E questo anche darsi la zappa sui propri piedi con il rischio di farsi male… 
Non solo fare male a se stessi ma fare del male al mondo interno, questo è quello che è successo in America e nel resto del mondo. Gli americani inventori della grande distribuzione come pure inventori di internet e tutto il mondo dell’e commerce telematico…
Negli anni sessanta i miei ricordi sono tantissimi, le spedizioni dall’azienda di famiglia verso la D’Elia Usa erano di 30.000 pezzi al mese, ora forse 3.
I miei giri a Providence  (la Vicenza Italiana) città del Rhode Island capitale dell’oreficerie, dove visitavo 10 aziende al giorno ora Providence è una cattedrale nel deserto…
Negli Usa l’hanno definita Apocalypse retail ma oserei dire Apocalisse now…
Le fabbriche chiudono, i negozi piccoli o grandi come i mall chiudono e non c’è via di scampo per il futuro.
Tutti a confronto con la spietata concorrenza del commercio elettronico… e del nuovo modo di fare shopping… seduti al computer…
Chiude J.C. Penney mantenendo aperto solo il 15 % dei suoi grandi magazzini…
Chiude Sear’s si restringe Macy’s… che peccato, anche qui i miei ricordi nella grande mela per il XMas event o meglio il Natale erano bellissimi…
Game stop chiude 150 punti vendita. Lla crisi non risparmia J. Crew e altre catene di retail come Gap e Banana Repubblic.
E qui entra in gioco la grande minaccia del colosso Amazon.

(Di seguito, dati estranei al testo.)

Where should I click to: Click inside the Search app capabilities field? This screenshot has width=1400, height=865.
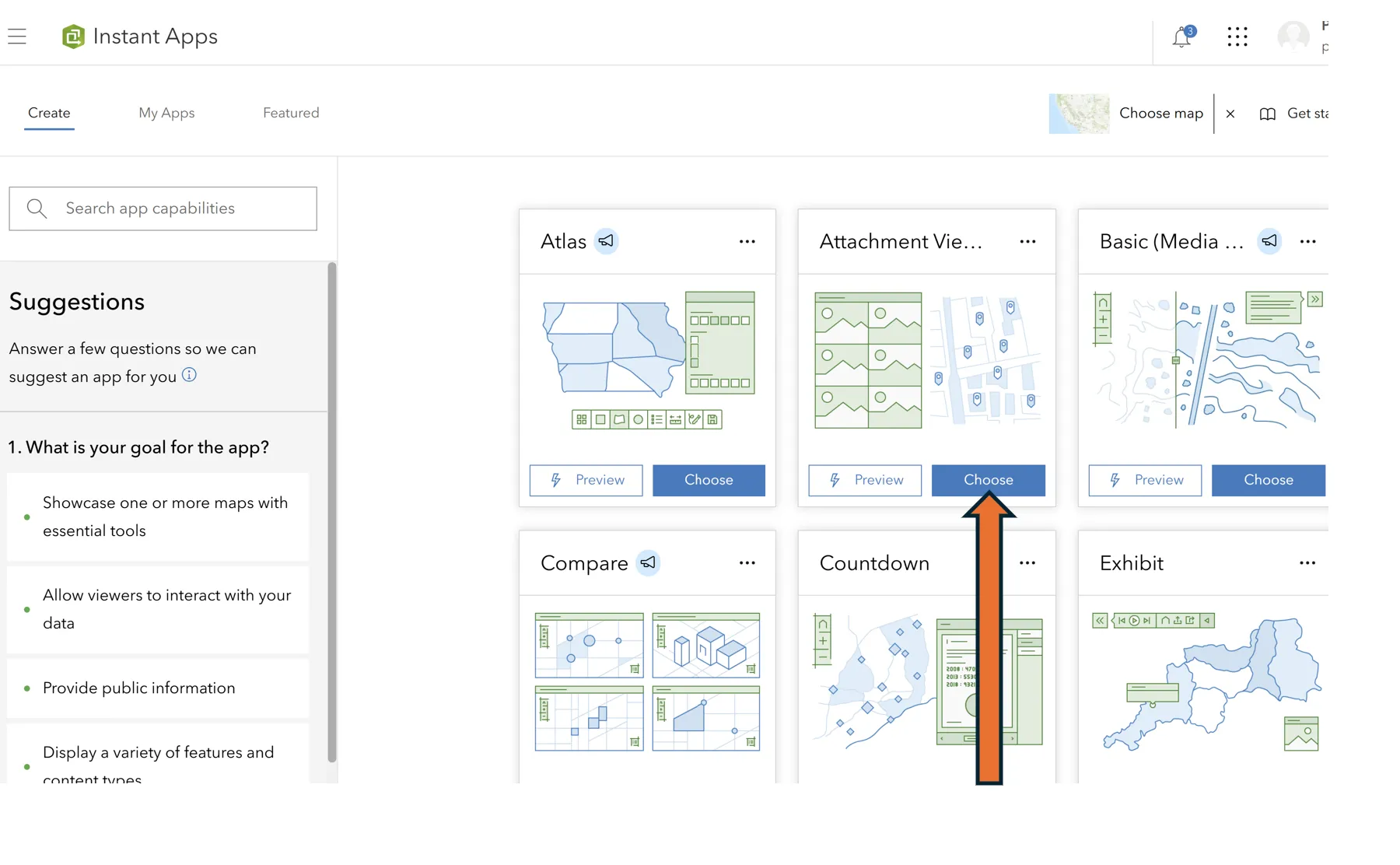[x=163, y=208]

Come afferma Thorbeck, il focus si sposta dalla velocità della moda che lui definisce Disseminazione del rischio. La vera essenza del fast fashion risiede nella possibilità di consegnare il prodotto moda più spesso e con un rischio più basso.

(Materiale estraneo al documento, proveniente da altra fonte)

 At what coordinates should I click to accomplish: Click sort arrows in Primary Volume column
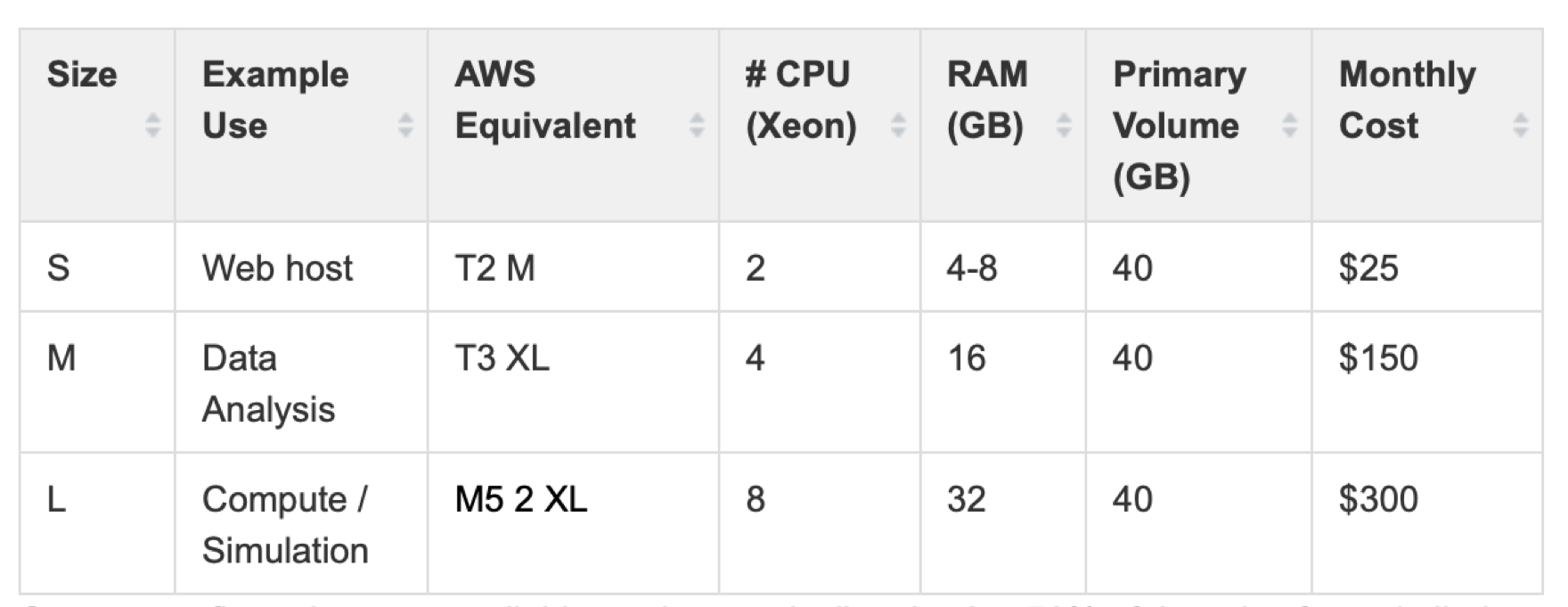[1289, 126]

In poche parole manca un passaggio fondamentale per poter sopravvivere nel mondo
universo del retail, una cultura di merchandising basata sulla velocitò e sulla flessibilità.
In Italia invece tutto questo ancora non è successo non c’è nessuna apocalisse al contrario. I centri commerciali aumentano e ovviamente a subire invece questa crisi sono i piccoli negozi di città. Si chiude con un ritmo crescente lasciando desolazione per le strade cittadine.

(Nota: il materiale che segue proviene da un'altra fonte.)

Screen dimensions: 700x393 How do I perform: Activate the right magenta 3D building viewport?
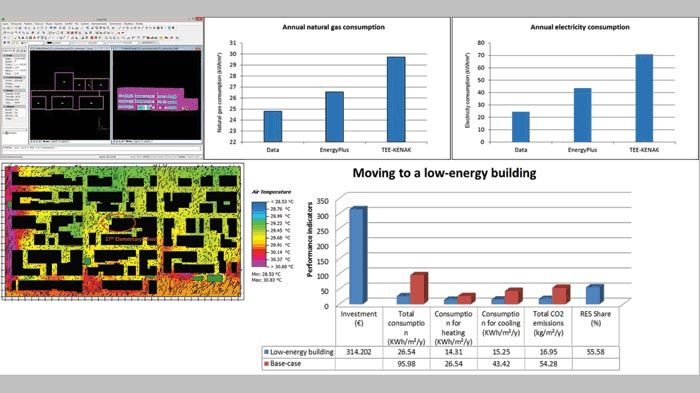157,95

Secondo Confesercenti i negozi più colpiti sono abbigliamento, seguito da macellerie, profumerie e purtroppo per il mio settore dalle oreficerie gioiellerie.
Secondo alcuni esperti la migliore soluzione resta e Commerce ma forse non è proprio così.
La competività, la velocità, la varietà, le flessibilità, che e commerce ha dato ha fatto sì che lo scenario cittadino sia cambiato. Le famose vetrine di via Roma, del corso Vittorio Emanuele e tante altre strade di ogni città italiana saranno solo cattedrali nel deserto… e hanno i giorni contati se non ci diamo una regolata e non ritorniamo a spendere nelle città e portare benessere nelle casse dei piccoli negozi… dove il contatto umano gli incontri amichevoli, il conversare con gli amici resta sempre un piacevole momento della vita quotidiana.